I am aware that my smug Mummy factor is far too high, which is why I don't write about the kids on this blog very much. I am so proud of them all, I just can't write about them impartially and I fear that must be annoying to read. To be honest, I am not a brilliant Mummy all of the time - for example, I spent a lot more time with the girls when they were little than I do with the boys, because now I am distracted by my writing. I want to get my writing career off the ground so that the girls see work as something to aspire to. When they were tiny they both used to say that when they grew up they wanted to be a mummy like me, and although I think that is a wonderful aspiration (and is certainly the part of my life that has given me the greatest happiness) I think it would also be nice for them to play a part in the wider world! And of course, I think it is good for the boys too, to know that Mummy is not just there to cater exclusively to their needs. But they do need me to be around.
I do my best for the kids, I think about them and their welfare constantly. That is probably partly why I get anxious - because we can't control the future, we can't guarantee that our kids will always be safe and happy. We can do our best for them though, which means above all spending time with them. And luckily, it turns out that spending time with one's children is the best, most enjoyable way to spend one's time. Luckily too, I have Paul to help when I need a break. (And if any of you are wondering what happened to the poor dogs' walks that I woke up eager to do and then forgot about, he has walked them both, individually, in the past couple of hours while I have been reading the paper and tweeting and blogging. He's a good man, my husband).
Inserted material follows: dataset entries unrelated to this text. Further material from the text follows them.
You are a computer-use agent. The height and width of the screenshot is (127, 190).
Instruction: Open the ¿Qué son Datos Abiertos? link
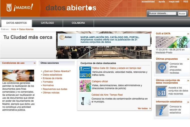tap(57, 71)
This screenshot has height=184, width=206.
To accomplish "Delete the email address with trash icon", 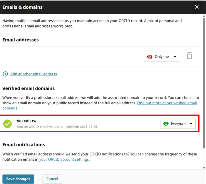I will (189, 56).
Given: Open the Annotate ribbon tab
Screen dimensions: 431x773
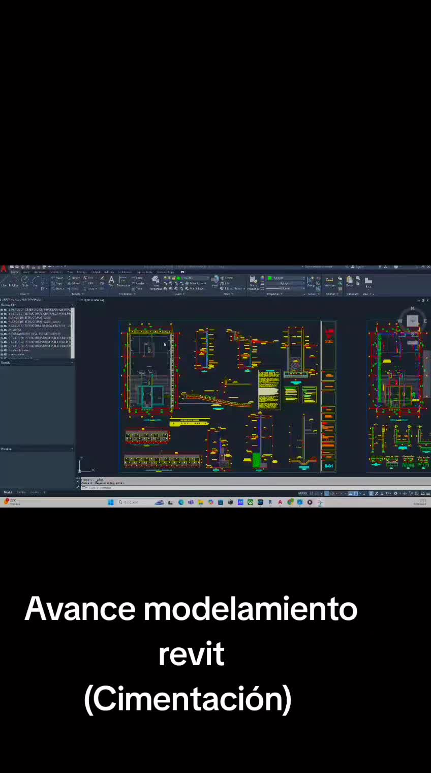Looking at the screenshot, I should click(40, 272).
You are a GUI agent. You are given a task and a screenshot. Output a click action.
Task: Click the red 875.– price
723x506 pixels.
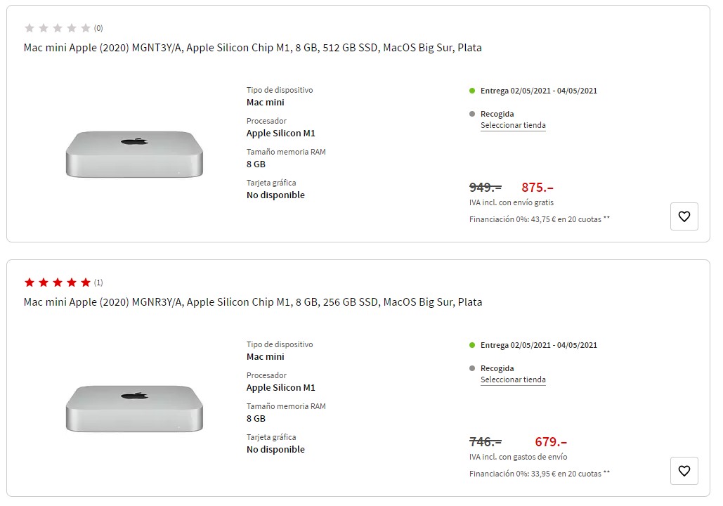(x=538, y=188)
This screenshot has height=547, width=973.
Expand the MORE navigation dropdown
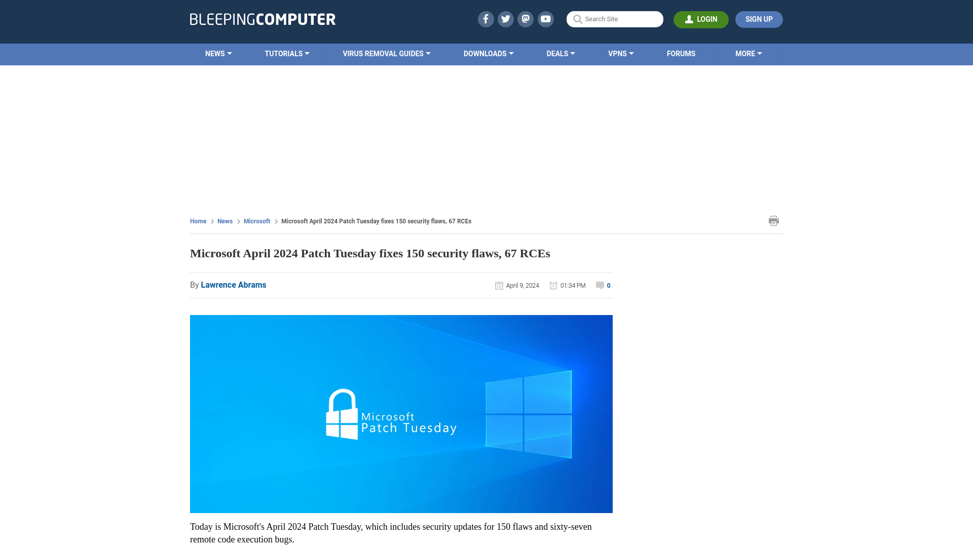click(x=749, y=54)
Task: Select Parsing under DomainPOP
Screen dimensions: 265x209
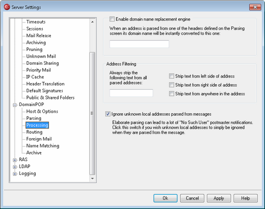Action: click(34, 118)
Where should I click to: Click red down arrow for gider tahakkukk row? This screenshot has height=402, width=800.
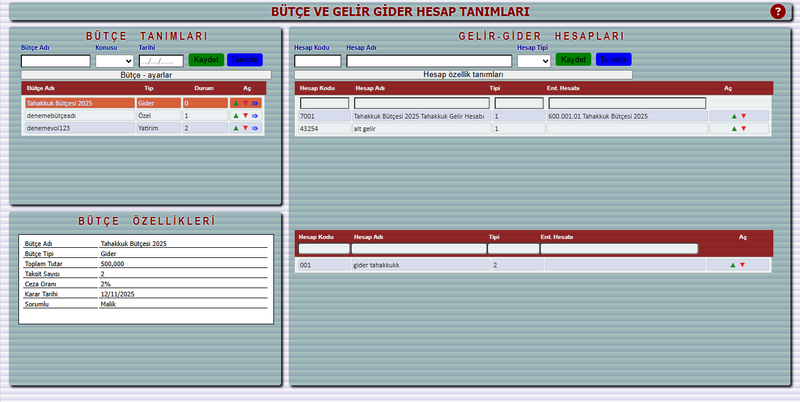pyautogui.click(x=742, y=265)
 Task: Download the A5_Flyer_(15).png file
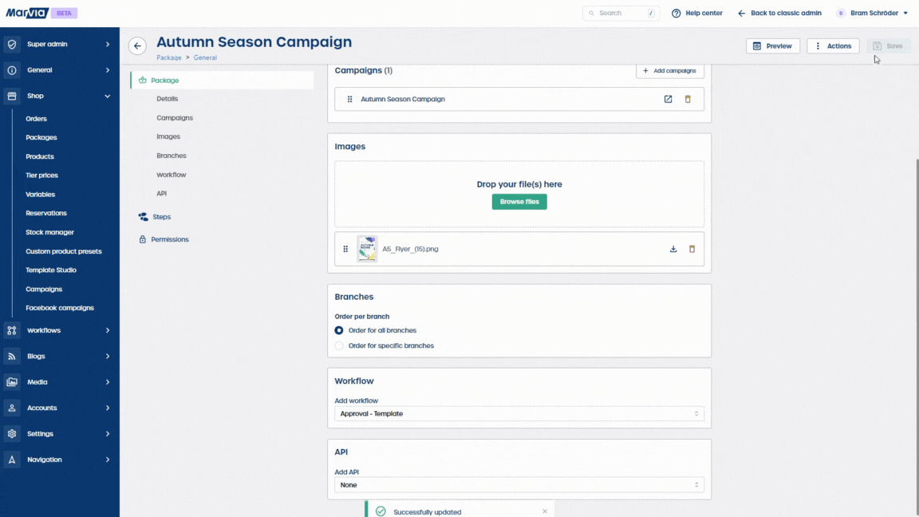[672, 249]
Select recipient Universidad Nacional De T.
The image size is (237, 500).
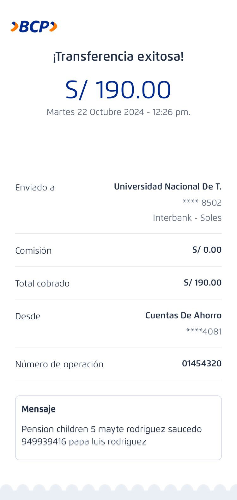[x=167, y=187]
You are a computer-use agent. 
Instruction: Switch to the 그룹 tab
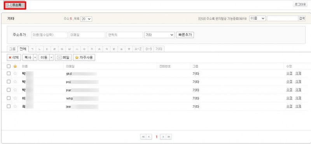pos(12,49)
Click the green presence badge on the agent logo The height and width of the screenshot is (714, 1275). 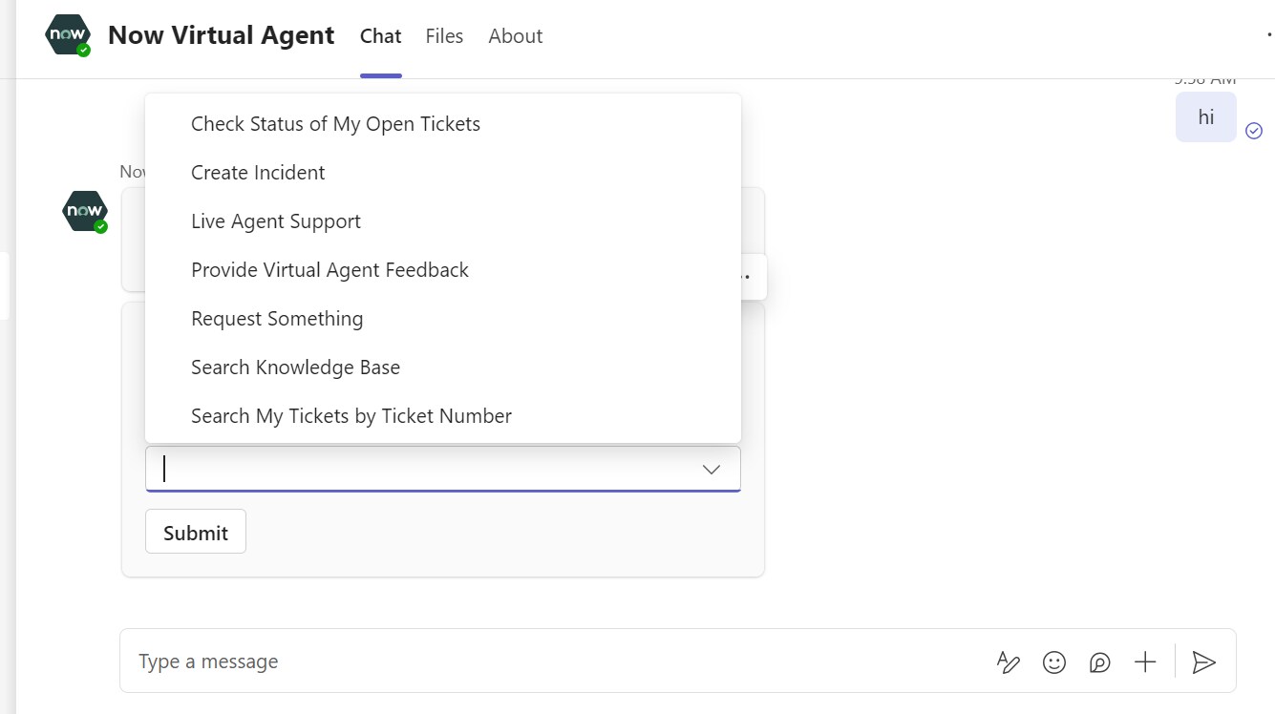85,50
Anyway, I am going to get up now and get dressed and get on with the day. I am going to take my elder son to the museum for a couple of hours, something that I have been promising to do with him for ages, and that he is really looking forward to. Sweet boy that he is, a trip to the museum with a parent all to himself really is the thing he wants most to do in the world.
Lucky me!
Lovely.post You sound so happy and this time with your children is indeed preciousl
ReplyDeleteThanks Rossa. I am almost always happy at home - it's the wider world that gets to me on occasion! But, yes, I am lucky, I love being a Mum. Hope you are well. I haven't looked at your blog for a little while, I shall do so now.